Helmstedt. Der Terrorverdächtige ist im November in Helmstedt festgenommen worden und sitzt seitdem in Gewahrsam. Was wollte der Mann?

Der 20-Jährige, der einen Terroranschlag auf einen Weihnachtsmarkt geplant haben soll, bleibt vorerst in Gewahrsam. Das habe das zuständige Amtsgericht entschieden, teilte das Landeskriminalamt Niedersachsen am Dienstag mit. Weitere Details wollte das LKA aus ermittlungstaktischen Gründen nicht nennen. Der Mann aus Sachsen-Anhalt war am 21. November in Helmstedtin Gewahrsam genommen worden – nach Hinweisen auf eine schwere Gewalttat. Zuvor hatte der NDR berichtet.

Die Ermittler sahen den Weihnachtsmarkt in Hannover nach früheren Angaben als mögliches Ziel eines Anschlags an – das „können wir derzeit nicht ausschließen“, sagte ein LKA-Sprecher. Nach Informationen aus Sicherheitskreisen soll der junge Iraker, der sich erst seit dem vergangenen Jahr in Deutschland aufhielt und in Niedersachsen einen Job gefunden hatte, darüber nachgedacht haben, Besucher eines Weihnachtsmarktes mit einem Messer zu attackieren.

Präventivgewahrsam kann bis zu 35 Tage dauern

Zuletzt wurden in Nordrhein-Westfalen und Brandenburg zwei Jugendliche im Alter von 15 und 16 Jahren festgenommen, die einen Anschlag auf einen Weihnachtsmarkt geplant haben sollen.

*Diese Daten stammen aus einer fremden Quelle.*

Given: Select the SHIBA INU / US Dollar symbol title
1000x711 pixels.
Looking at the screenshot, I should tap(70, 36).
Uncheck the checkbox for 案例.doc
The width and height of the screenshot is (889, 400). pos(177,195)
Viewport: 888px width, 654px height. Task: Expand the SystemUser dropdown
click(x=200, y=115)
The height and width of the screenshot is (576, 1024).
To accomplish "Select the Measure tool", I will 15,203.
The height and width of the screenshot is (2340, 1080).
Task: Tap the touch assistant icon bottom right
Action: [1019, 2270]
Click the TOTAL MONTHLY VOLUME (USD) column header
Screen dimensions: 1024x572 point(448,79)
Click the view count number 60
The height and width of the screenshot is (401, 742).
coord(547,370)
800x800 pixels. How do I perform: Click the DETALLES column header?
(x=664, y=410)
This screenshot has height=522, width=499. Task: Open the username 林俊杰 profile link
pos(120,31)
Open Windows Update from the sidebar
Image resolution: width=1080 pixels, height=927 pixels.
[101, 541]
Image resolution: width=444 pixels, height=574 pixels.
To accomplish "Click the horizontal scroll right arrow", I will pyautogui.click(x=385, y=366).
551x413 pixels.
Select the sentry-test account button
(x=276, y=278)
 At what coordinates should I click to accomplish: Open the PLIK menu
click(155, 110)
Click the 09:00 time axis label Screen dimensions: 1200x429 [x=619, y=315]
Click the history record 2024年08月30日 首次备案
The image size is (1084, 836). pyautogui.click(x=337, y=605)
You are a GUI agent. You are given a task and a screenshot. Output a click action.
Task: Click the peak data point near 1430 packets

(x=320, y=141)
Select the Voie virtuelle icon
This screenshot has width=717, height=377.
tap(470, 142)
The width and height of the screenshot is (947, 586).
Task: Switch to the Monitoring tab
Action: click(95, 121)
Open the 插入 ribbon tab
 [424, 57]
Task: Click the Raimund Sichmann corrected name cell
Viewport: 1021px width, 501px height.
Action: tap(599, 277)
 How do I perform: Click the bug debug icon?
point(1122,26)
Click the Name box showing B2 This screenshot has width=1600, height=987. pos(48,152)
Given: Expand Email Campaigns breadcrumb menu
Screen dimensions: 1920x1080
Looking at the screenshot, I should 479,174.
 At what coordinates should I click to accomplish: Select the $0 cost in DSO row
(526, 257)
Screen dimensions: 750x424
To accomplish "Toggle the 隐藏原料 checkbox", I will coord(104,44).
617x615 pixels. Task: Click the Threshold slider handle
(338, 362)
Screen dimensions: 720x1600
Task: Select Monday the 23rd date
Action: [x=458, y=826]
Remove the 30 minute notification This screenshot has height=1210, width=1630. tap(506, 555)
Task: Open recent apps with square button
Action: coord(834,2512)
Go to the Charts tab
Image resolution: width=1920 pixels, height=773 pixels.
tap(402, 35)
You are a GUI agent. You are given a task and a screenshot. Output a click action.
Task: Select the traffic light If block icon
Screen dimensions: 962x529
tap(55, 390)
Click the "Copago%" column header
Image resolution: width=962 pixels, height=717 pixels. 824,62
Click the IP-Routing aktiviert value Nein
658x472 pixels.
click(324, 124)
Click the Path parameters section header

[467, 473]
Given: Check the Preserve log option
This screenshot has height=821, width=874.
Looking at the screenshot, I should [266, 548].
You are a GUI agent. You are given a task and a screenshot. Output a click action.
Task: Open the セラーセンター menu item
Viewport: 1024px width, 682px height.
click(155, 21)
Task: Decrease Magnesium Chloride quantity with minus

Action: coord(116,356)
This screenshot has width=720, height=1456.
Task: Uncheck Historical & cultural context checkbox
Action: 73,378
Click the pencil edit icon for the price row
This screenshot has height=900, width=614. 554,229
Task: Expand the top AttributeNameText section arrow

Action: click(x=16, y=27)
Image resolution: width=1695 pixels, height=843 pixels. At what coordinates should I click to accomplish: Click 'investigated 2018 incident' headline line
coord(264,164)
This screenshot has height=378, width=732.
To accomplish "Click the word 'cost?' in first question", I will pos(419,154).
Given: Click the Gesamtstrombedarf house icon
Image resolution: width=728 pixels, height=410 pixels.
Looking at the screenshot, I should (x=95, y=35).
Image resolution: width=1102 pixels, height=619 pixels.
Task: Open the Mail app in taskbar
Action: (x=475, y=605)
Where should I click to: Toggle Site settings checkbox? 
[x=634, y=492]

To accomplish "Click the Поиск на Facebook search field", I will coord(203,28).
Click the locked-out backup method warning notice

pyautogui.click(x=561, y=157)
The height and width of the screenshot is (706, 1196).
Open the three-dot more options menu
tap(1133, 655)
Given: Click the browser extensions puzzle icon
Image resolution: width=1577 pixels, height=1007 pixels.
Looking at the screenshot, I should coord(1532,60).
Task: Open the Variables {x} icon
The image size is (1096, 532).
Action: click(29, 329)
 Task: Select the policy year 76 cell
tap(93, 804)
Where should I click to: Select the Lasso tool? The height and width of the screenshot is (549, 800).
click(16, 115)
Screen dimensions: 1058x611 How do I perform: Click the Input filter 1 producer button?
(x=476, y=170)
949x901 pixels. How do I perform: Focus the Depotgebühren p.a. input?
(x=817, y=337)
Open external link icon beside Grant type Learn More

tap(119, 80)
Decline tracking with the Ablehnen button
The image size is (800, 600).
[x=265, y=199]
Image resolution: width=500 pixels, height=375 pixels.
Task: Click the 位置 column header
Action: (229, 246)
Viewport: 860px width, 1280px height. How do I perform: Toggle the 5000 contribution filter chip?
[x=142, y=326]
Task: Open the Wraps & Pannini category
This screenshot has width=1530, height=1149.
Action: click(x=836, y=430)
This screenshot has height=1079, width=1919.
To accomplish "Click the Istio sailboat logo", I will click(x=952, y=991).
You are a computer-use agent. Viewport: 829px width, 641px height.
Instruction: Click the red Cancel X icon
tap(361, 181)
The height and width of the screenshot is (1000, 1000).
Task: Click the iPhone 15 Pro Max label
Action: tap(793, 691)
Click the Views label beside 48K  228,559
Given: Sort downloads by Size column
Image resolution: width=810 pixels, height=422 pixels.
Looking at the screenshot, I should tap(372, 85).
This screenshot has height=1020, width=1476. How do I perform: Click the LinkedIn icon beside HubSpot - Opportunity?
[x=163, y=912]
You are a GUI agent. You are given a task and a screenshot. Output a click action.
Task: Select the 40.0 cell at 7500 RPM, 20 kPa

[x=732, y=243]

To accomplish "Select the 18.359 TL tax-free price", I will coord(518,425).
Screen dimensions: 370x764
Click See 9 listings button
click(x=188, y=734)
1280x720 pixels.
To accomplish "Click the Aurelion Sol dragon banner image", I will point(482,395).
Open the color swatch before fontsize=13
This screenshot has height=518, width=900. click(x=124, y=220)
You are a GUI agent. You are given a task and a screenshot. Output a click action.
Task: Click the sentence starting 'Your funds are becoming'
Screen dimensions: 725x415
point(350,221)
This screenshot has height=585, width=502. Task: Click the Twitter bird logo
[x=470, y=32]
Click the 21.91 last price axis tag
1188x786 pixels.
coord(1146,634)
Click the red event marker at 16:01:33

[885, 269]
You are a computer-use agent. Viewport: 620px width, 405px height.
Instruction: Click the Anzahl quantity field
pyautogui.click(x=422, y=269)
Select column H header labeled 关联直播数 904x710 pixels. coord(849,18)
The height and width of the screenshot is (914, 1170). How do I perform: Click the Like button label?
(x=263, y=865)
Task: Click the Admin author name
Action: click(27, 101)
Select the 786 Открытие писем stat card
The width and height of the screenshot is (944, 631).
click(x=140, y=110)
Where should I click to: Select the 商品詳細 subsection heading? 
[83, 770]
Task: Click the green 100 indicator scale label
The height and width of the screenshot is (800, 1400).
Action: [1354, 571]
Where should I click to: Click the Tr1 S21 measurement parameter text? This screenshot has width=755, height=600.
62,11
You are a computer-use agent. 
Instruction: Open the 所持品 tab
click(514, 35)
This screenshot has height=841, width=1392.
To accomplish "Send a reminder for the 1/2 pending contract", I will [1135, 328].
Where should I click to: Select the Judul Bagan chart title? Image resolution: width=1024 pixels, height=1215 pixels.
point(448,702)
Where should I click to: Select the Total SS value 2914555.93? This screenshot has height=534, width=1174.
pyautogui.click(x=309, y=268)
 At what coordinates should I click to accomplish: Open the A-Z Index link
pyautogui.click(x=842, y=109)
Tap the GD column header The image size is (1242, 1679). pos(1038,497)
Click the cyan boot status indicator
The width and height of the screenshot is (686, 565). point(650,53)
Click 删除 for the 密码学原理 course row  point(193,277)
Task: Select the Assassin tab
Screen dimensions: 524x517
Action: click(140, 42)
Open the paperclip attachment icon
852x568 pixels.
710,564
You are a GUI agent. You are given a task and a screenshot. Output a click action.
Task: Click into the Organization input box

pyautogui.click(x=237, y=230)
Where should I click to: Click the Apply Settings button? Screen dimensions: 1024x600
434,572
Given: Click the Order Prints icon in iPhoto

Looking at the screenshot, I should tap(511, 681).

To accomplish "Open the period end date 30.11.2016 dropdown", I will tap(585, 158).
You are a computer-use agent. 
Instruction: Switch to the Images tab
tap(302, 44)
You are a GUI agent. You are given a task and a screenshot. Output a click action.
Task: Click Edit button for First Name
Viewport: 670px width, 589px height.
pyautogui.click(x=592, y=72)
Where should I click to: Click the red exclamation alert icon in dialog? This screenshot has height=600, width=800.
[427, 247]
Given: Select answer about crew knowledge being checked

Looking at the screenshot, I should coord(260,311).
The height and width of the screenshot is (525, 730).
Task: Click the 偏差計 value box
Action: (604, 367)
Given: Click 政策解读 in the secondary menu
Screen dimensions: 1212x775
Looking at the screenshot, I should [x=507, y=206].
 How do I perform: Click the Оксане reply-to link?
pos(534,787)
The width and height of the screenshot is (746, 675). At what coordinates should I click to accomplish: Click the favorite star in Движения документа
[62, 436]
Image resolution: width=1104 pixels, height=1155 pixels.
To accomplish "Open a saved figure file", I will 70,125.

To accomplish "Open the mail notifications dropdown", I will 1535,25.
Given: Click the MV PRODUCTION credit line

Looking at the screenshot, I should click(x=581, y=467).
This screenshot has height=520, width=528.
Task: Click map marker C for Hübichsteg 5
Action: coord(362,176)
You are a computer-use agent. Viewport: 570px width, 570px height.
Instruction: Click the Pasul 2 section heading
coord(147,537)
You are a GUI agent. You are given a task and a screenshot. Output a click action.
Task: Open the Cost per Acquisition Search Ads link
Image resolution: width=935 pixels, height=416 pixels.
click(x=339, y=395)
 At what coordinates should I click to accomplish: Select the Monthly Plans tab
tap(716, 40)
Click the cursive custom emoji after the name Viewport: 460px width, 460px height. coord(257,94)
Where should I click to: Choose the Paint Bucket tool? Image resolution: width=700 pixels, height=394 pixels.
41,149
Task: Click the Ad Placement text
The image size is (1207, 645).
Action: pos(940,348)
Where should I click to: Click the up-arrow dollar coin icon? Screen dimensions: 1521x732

Sie sollen mit der Terrororganisation Islamischer Staat sympathisiert haben.

Nach Angaben des niedersächsischen Innenministeriums kann ein Präventivgewahrsam laut Polizeigesetz nach einer richterlichen Entscheidung zunächst 14 Tage dauern. Dies kann nach der Prüfung durch einen Richter um weitere 14 Tage verlängert werden. Im Rahmen der Gefahrenabwehr ist demnach eine letztmalige Verlängerung um sieben Tage möglich.